STATED EXERCISE 1
In the figure list, which figures show the ninth embodiment?
STATED EXERCISE 2
Continue the figure list past its final figure.
--- BEGIN TEXT ---
FIG. 6 is an enlarged perspective view showing essential components of the second embodiment;

FIG. 7 is a side view, with parts cut away, showing essential components of a third embodiment of the invention;

FIG. 8 is a front view, with parts cut away, showing essential components of a fourth embodiment of the invention;

FIG. 9 is a side view, with parts cut away, showing essential components of a sixth embodiment of the invention;

FIG. 10 is a front view, with parts cut away, showing essential components of the sixth embodiment;

FIG. 11 is a front view, with parts cut away, showing essential components of a seventh embodiment of the invention;

FIG. 12 is an exploded perspective view showing the arrangement of an eighth embodiment of the invention;

FIG. 13 is a side view, with parts cut away, showing essential components of the eighth embodiment;

FIG. 14 is a front view, with parts cut away, showing essential components of the eighth embodiment;

FIG. 15 is an exploded perspective view showing the arrangement of a ninth embodiment of the invention;

FIG. 16 is a side view, with parts cut away, showing essential components of the ninth embodiment;

FIG. 17 is a front view, with parts cut away, showing essential component of the ninth embodiment;

FIG. 18A is an enlarged perspective view showing a swingable lever in the ninth embodiment;

FIG. 18B is an enlarged perspective view showing a swingable lever in a tenth embodiment of the present invention;

FIG. 19 is a front view, with parts cut away, showing essential components of the tenth embodiment;

FIG. 20 is a side view, with parts cut away, showing essential components of the tenth embodiment;

FIG. 21 is a perspective view showing another example of the swingable lever used in the ninth embodiment;

FIG. 22 is a perspective view showing another example of the swingable lever used in the tenth embodiment;

FIG. 23 is a front view, with parts cut away, showing essential components of an eleventh embodiment of the invention; and

FIG. 24 is a side view showing essential components of a conventional limit switch.
--- END TEXT ---
--- BEGIN RECORDS SUPPLIED ---
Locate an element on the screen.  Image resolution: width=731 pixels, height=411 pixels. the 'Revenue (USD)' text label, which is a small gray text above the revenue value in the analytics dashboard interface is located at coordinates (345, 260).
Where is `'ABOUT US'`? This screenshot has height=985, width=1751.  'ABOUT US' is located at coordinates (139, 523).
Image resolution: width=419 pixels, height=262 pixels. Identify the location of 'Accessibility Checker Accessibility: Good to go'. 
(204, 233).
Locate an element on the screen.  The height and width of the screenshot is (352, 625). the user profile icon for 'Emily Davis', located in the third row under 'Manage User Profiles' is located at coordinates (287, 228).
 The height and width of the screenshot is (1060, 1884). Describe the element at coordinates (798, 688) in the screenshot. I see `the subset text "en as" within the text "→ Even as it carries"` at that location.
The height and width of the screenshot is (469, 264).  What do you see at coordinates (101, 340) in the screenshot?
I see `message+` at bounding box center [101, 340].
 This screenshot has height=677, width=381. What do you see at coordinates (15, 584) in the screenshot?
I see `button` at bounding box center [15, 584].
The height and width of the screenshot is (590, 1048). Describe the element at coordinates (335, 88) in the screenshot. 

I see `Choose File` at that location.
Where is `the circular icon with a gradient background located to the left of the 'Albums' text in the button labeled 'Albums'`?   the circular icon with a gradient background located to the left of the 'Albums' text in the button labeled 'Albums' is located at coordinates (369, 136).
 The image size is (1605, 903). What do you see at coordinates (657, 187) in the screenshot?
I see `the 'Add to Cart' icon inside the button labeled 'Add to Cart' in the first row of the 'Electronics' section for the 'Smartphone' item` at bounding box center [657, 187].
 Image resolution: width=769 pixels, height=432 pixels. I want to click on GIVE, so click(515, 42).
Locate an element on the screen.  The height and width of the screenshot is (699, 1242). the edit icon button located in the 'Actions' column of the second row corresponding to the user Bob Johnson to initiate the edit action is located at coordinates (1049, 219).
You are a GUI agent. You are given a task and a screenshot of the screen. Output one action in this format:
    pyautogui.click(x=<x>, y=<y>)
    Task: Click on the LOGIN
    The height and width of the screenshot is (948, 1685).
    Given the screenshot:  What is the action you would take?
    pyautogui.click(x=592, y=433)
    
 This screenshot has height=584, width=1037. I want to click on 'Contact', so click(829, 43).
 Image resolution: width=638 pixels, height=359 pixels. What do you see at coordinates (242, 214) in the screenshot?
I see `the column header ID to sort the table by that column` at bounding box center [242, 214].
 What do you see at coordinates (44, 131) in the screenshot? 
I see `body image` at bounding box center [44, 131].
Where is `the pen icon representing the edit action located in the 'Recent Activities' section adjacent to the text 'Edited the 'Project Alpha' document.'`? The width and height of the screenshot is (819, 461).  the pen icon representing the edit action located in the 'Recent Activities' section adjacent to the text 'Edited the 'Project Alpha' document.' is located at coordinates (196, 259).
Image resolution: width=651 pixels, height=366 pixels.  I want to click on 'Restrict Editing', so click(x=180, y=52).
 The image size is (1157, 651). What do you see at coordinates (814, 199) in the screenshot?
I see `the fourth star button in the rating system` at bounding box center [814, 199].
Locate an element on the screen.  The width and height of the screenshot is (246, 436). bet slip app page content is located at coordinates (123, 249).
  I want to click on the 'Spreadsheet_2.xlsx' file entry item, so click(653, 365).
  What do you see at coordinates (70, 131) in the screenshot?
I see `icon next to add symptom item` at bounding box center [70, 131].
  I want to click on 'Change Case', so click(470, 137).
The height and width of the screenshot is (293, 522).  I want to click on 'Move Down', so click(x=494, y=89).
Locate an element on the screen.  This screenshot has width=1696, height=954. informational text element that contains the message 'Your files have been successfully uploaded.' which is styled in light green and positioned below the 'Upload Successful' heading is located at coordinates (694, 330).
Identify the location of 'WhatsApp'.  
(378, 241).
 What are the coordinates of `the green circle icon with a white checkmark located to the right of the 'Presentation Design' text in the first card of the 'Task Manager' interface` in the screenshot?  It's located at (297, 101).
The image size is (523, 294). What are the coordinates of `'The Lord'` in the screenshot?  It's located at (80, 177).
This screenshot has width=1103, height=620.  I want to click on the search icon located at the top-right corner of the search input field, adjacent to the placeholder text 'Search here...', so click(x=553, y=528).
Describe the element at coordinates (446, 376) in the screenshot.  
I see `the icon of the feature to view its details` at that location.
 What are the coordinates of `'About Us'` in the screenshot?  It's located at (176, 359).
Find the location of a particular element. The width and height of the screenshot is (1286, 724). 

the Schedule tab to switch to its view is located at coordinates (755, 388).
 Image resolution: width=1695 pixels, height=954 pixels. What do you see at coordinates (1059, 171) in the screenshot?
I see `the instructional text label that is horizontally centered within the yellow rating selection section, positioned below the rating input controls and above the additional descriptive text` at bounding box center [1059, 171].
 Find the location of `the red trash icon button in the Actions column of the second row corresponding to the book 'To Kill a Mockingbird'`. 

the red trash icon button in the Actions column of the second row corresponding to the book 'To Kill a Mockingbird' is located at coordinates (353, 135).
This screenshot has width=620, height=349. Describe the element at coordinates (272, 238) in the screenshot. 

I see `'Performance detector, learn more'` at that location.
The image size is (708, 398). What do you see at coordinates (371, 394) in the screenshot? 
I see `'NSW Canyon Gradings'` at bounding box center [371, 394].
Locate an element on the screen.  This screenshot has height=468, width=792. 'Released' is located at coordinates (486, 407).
--- END RECORDS SUPPLIED ---
RESULT 1
FIG. 15, FIG. 16, FIG. 17, FIG. 18A, FIG. 21

RESULT 2
Preferred embodiments of this invention will be described with reference to the accompanying drawings.

FIGS. 1 to 4 show an example of a limit switch, which constitutes a first embodiment of the invention.

In FIG. 1, parts equal to or corresponding functionally to those which have been described with reference to FIG. 24 are designated by the same reference numerals or characters.

As shown in FIG. 1, the limit switch comprises: a housing A; a rotational operation section B mounted in the upper portion of the housing A; and a switch section C provided in the lower portion of the housing A.

The housing A, as shown in FIGS. 2 and 3, comprises: a tubular switch housing 3; and a head housing 5 which is integral with one end opening 3b of the housing 3. A shaft hole 6 is formed in one side of the head housing 5, into which a rotary shaft 9 is inserted. The rotary shaft 9 is rotatably fitted through an O-ring 8 in the shaft hole 6 of the head housing 5 in such a manner that one end portion 9a of the rotary shaft 9 is extended outside the head housing 5. An actuator 10 together with a spacer 55 is mounted on the one end portion 9a of the rotary shaft in such a manner that the spacer 55 is located between the actuator and the head housing. The actuator thus mounted is fixed with a screw 11. The actuator 10 includes a shaft member 13, on which a roller 12 is mounted.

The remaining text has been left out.